Arrestation de l’assassin
Selon une
source policière à Tunis, Kamel Gadghadi, l'assassin présumé de l'opposant
Chokri Belaïd a été arrêté le 2 mai à l’aube. Son arrestation vient d'être
confirmée et le suspect se trouve actuellement dans les locaux de la Brigade
Criminelle de Ghorjeni à Tunis. Il a été déféré devant un juge d’instruction.
On vient d’apprendre que le suspect appartenait à la mouvance radicale
salafiste et que son arrestation avait été la conséquence du témoignage d'une
femme qui a été placée sous protection policière.
Salafistes tunisiens |
Kamel Gadghadi faisait
partie de manière active de la Ligue de protection de la révolution (LPR),
milice pro-islamique aux méthodes musclées, au Kram, banlieue populaire de
Tunis proche de Carthage. Il aurait
exécuté Chokri Belaïd sur ordre, à la suite d’une fatwa qui appelait à éliminer
cet opposant dirigeant du Front populaire, un regroupement de partis de gauche
et nationalistes. Les autorités tunisiennes refusent pour l’instant de
communiquer sur cette arrestation.
Cet acte
dramatique commandé démontre l’implication de plus en plus voyante des djihadistes en
Tunisie. Très discrets au moment de la révolution de 2011, ils ont décidé de
passer à l’action terroriste et à la guérilla contre les forces de sécurité qui
semblent désemparées devant une violence à laquelle elles n’étaient pas
préparées. Un islamiste avait été tué lors d’affrontements déclenchés par une
attaque contre un poste de police à Hergla (centre-est). Plusieurs autres postes
de police avaient été attaqués.
Des
combattants aguerris
La Tunisie est confrontée à l’essor de
groupuscules islamistes. Plus de cinquante combattants se sont regroupés et
retranchés sur le mont Chaambi dans l’ouest tunisien à une vingtaine de
kilomètres de la ville de Kasserine, près de la frontière algérienne. Ils se
gardent ainsi une possibilité de repli auprès de l’émir suprême d'Aqmi
(Al-Qaïda au Maghreb islamique) Abdelmalek Droukdel, réfugié dans le djebel
algérien.
Abdelmalek Droukdel |
Le gouvernement
tunisien a décidé de trancher dans le vif une situation qui s’est aggravée
depuis la révolution.
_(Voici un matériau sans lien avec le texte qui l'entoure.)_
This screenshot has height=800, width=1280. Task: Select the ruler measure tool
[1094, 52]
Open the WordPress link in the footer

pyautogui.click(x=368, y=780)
Le groupe salafiste, composé à l’origine d’une dizaine de
combattants djihadistes, a prospéré pour compter aujourd’hui plus de cent éléments
bien armés, certains vétérans venus directement du nord Mali. Ils n’hésitent
plus à affronter les forces de sécurité puisqu’ils ont réussi à tuer un garde
national à Bou Chebka à la frontière. Les salafistes ont organisé leur repaire du
mont Chaambi comme un véritable camp retranché protégé par des mines aux
alentours.
Soldat tunisien au mont Chaambi |
Les militaires et les gendarmes, mal entrainés, qui tentent de les
déloger ne disposent pas d’équipements nécessaires pour faire face à des
combattants aguerris dans d’autres théâtres d’opérations. Des témoins racontent
que ces djihadistes semblent chez eux dans leur village disposant de structures militaires et de camps d’entrainement. La population locale, par crainte ou par
conviction, leur apporte un soutien matériel et logistique.
Par crainte d’un
coup d’État sous les régimes de Bourguiba et Ben Ali, les forces tunisiennes
ont volontairement été démunies en armement, en blindés et en matériel de haute
technologie. Elles ont toujours été les
parents pauvres des régimes. Les causes remontent à l'année 1962. En effet, sur des informations transmises par le
Mossad depuis Paris, Habib Bourguiba avait été informé en décembre 1962 d’un projet
d'attentat et de renversement de son régime par d'anciens résistants et militaires. Ce
projet avorté avait entrainé l'exécution de onze des conjurés dont plusieurs
hauts officiers. L’armée est donc restée délibérément sous-équipée pour ne pas susciter d'ambitions parmi ses chefs. Contrairement aux
autres pays africains, elle n’a jamais joué de rôle sécuritaire qui a été confié aux
milices des régimes déchus.
L’armée ne
dispose pas de forces spécialisées dans la lutte antiterroriste, équipées de
matériel leur permettant l’accès aux zones montagneuses. Jusqu’alors, les
salafistes étaient traités de criminels de droit commun dont la responsabilité
restait du domaine de la police. Mais ces combattants entrainés représentent aujourd’hui
un danger pour le régime islamique proche des Frères musulmans. C’est là qu’apparait
la différence fondamentale dans l’idéologie des Frères, proches du parti Ennahda au pouvoir, qui veulent islamiser le
pays depuis le sommet, de préférence de manière démocratique. En revanche, les salafistes
veulent parvenir aux mêmes fins mais à partir de la base, en développant leur
action au travers des populations des villages, en gangrénant progressivement le paysage où ils s’installent.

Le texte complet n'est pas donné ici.